- **TASK**:
Only the lines from the one containing "Task: Open 操作" through the end of the records should be retyped, exactly and including both ends; pictures stay out.

- **RECORDS FOR PROCESSING**:
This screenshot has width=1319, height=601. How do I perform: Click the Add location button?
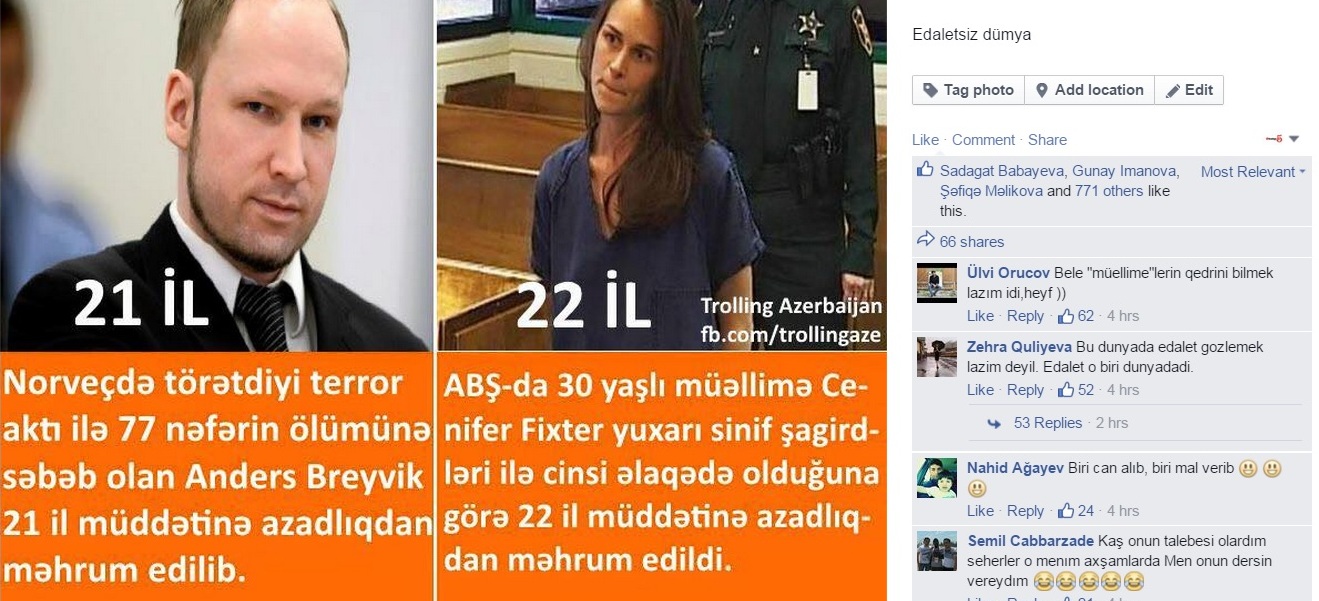[x=1089, y=90]
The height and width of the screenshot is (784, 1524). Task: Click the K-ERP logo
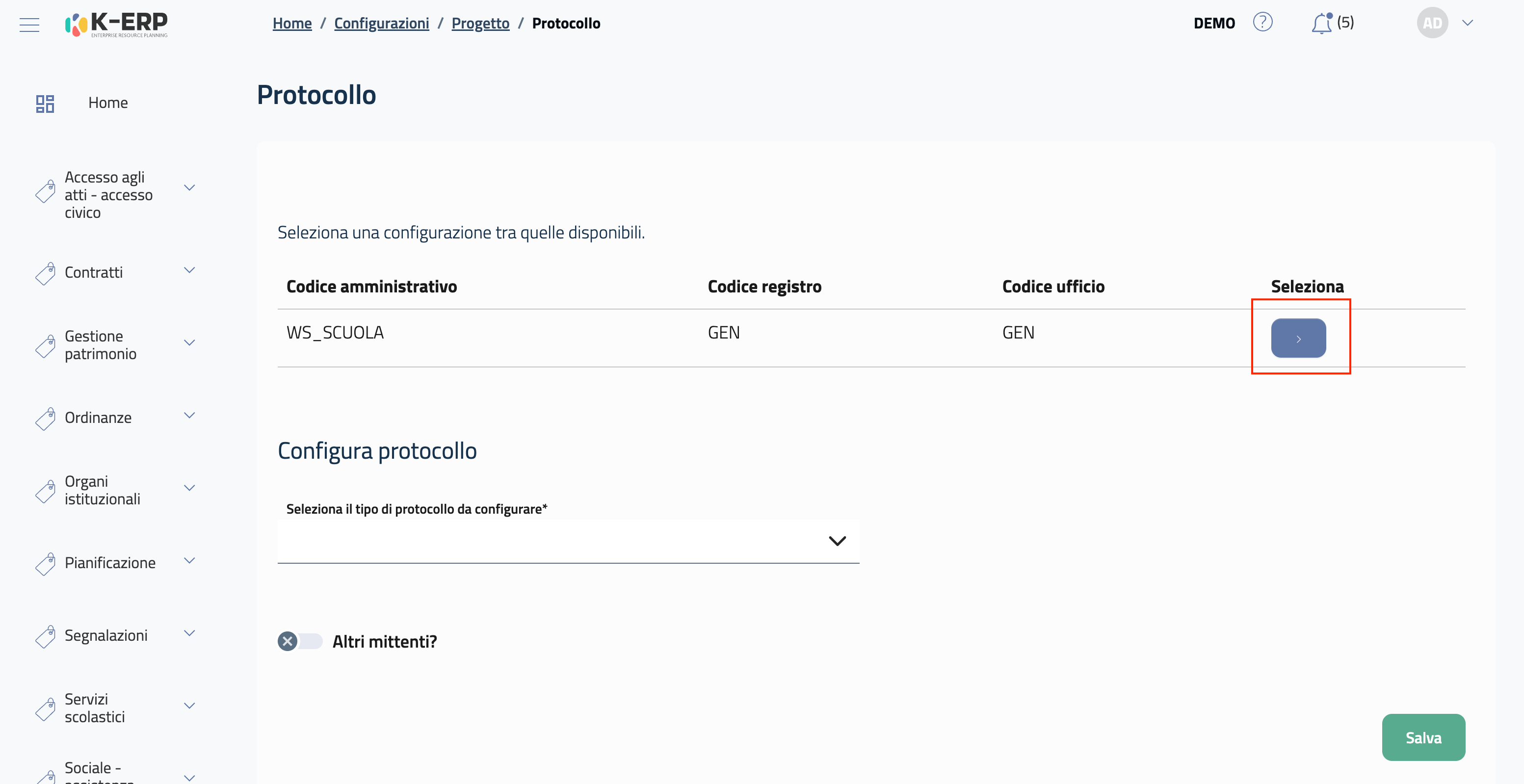click(117, 24)
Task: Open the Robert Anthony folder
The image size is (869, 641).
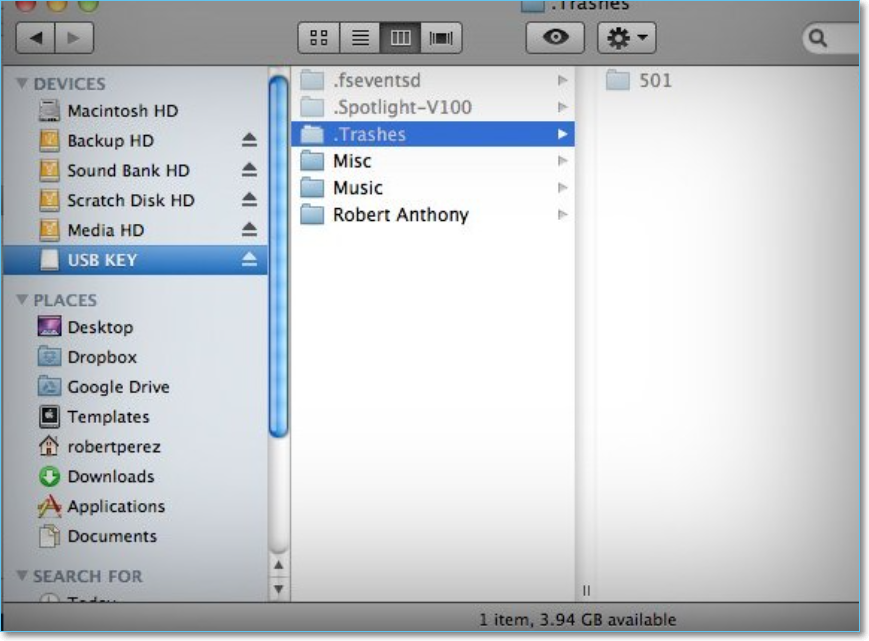Action: [400, 215]
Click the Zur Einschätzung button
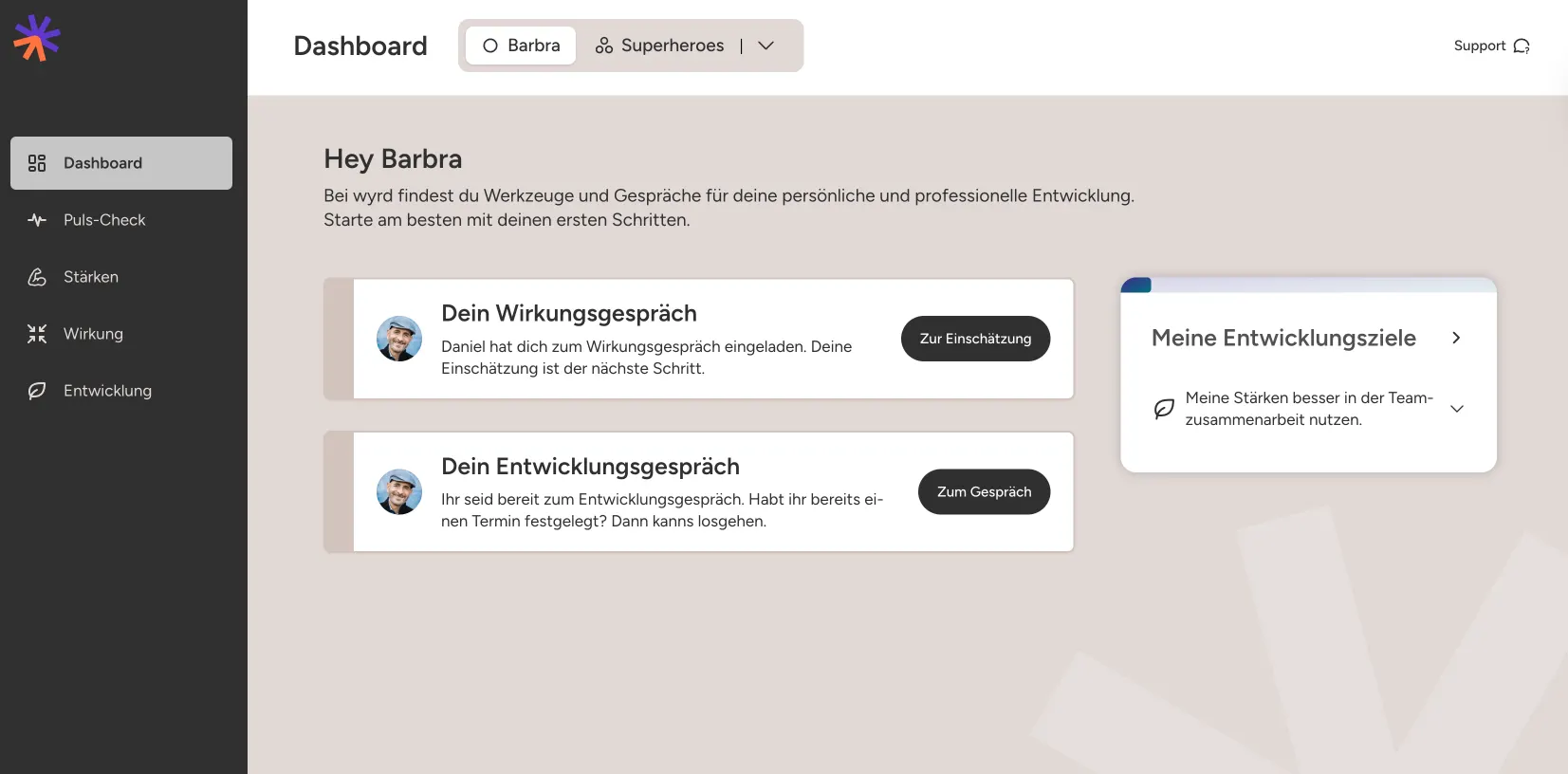 [975, 338]
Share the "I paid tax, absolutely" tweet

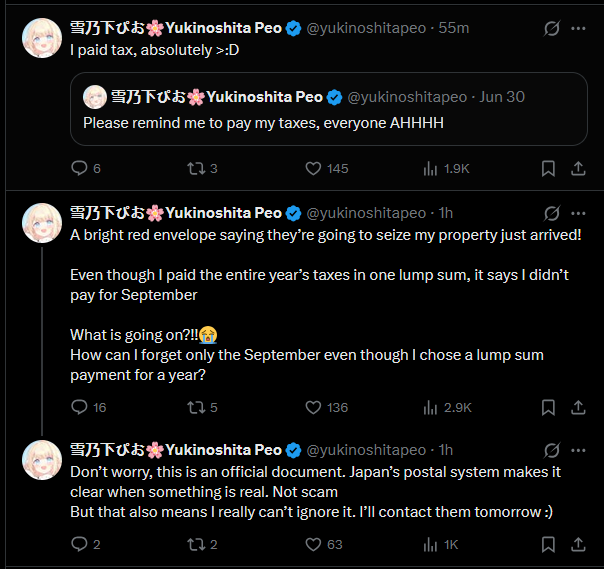tap(578, 168)
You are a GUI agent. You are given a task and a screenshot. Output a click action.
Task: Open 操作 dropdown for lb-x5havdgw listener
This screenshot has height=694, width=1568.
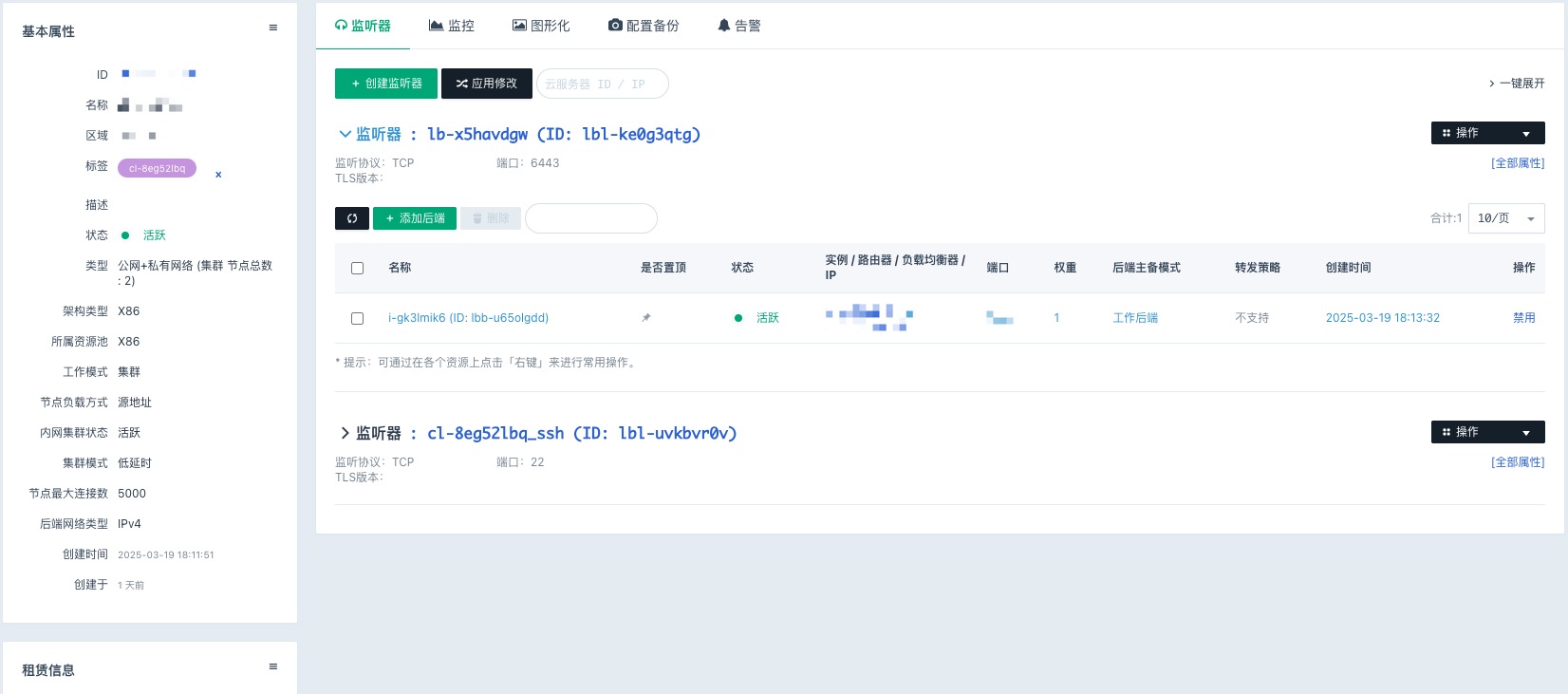point(1487,133)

- **ANSWER BELOW**:
Task: Open 操作 dropdown for lb-x5havdgw listener
This screenshot has height=694, width=1568.
point(1487,133)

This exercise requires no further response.